The following data has a line with "You are a computer-use agent. The" and a line with "Viewport: 1624px width, 822px height.". Write out exactly those lines and all the lines between them.

- [Stored data]:
↓

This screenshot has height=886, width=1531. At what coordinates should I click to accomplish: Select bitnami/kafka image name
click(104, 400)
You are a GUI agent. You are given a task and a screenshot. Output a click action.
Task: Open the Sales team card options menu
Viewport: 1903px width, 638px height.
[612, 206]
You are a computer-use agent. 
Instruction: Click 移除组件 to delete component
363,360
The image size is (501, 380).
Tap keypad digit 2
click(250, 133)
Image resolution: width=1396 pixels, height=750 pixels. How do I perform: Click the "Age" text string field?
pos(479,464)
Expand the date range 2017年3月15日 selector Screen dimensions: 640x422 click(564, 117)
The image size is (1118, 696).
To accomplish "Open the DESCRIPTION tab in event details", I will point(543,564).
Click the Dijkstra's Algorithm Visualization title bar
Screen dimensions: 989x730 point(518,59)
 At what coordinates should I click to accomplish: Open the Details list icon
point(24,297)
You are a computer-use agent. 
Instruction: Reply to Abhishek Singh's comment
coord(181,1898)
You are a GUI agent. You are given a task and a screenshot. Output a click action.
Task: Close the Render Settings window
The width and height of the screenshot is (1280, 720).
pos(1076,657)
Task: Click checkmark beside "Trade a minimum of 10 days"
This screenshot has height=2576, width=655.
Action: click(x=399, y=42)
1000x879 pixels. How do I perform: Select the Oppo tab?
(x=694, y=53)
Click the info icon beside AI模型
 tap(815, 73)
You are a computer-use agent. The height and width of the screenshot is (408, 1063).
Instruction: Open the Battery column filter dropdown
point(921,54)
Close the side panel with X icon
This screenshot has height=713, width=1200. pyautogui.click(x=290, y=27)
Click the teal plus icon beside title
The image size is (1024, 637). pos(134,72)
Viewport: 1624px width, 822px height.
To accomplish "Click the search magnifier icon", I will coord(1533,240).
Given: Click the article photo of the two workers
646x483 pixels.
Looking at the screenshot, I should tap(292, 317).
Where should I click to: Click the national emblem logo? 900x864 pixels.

↑

- [SOLUTION TO THIS PROBLEM]:
You are a computer-use agent. The height and width of the screenshot is (408, 1063).
Instruction: Open the Battery column filter dropdown
point(921,54)
Close the side panel with X icon
This screenshot has height=713, width=1200. pyautogui.click(x=290, y=27)
Click the teal plus icon beside title
The image size is (1024, 637). pos(134,72)
Viewport: 1624px width, 822px height.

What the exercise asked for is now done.